Tendría que ser un mexicano el que nos explicó del modo más elocuente qué es una isla. En La ruta de Hernán Cortés, Fernando Benítez dice que “una isla es una realidad claramente delimitada, una invitación al aislamiento y una manera de escaparse del mundo conocido. Una isla es también un pequeño universo original, un castillo rodeado de su foso, un lugar sui generis, sin fronteras, sin vecinos molestos, autónomo y redondo... Robinson, el más grande de los náufragos, no hubiera existido sin una isla”.
Una isla no existe sin tierra firme y sin náufragos. A México llegaron los primeros cubanos independentistas, expulsados por los déspotas coloniales y republicanos. El más mexicano de todos los cubanos, el poeta José María Heredia, está enterrado en una tumba desconocida en Toluca. José Martí, nuestro héroe nacional, que vivió y se casó en estas tierras, confesaría que “si yo no fuera cubano, quisiera ser mexicano; y siéndolo le ofrendaría lo mejor de mi vida”.

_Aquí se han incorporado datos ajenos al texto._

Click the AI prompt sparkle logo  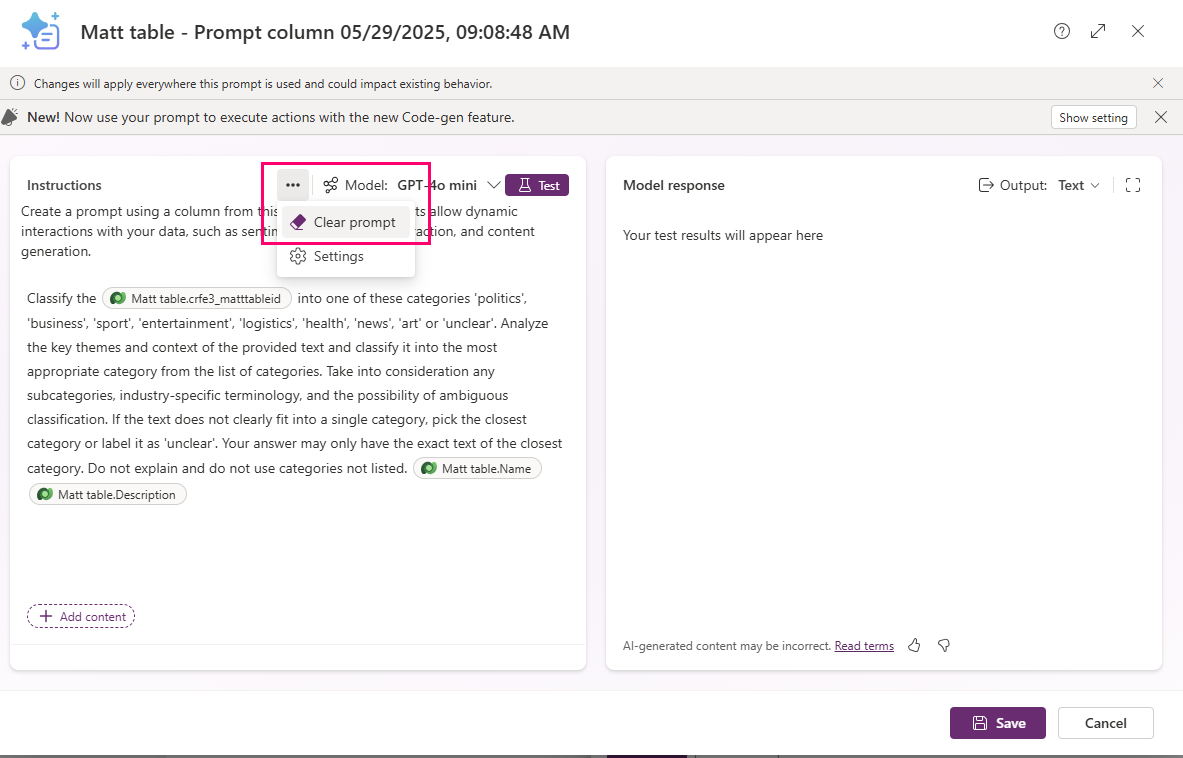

El héroe comunista Julio Antonio Mella, inmortalizado por las fotos de su amada Tina Modotti, moriría el 10 de enero de 1929 en la calle Abraham González, de la colonia Juárez, en la Ciudad México. Tras recibir los disparos de un sicario del dictador Gerardo Machado, tuvo tiempo de identificar a su asesino y expresar “muero por la revolución”. En Tinísima, Elena Poniatowska recreó la escena y los funerales que encabezarían Diego Rivera y Frida Khalo. Cuando Diego despidió el duelo, elogió “la pureza de acción y de opinión y el valor temerario” del cubano y años después pintó a Mella mirando amorosamente a Tina en su serie Del corrido a la revolución.
Ha sido documentada hasta el más mínimo detalle la experiencia mexicana de Fidel y Raúl Castro, del Che Guevara y sus compañeros que se lanzaron en el yate Granma, desde el puerto de Tuxpan, en la aventura revolucionaria que terminó con la victoria del ejército rebelde y la fuga del dictador Fulgencio Batista, en 1959. A partir de ahí, mucho ha corrido y, con presidentes más o menos propensos, no faltó la actitud invariablemente digna de México contra al cerco estadunidense a Cuba.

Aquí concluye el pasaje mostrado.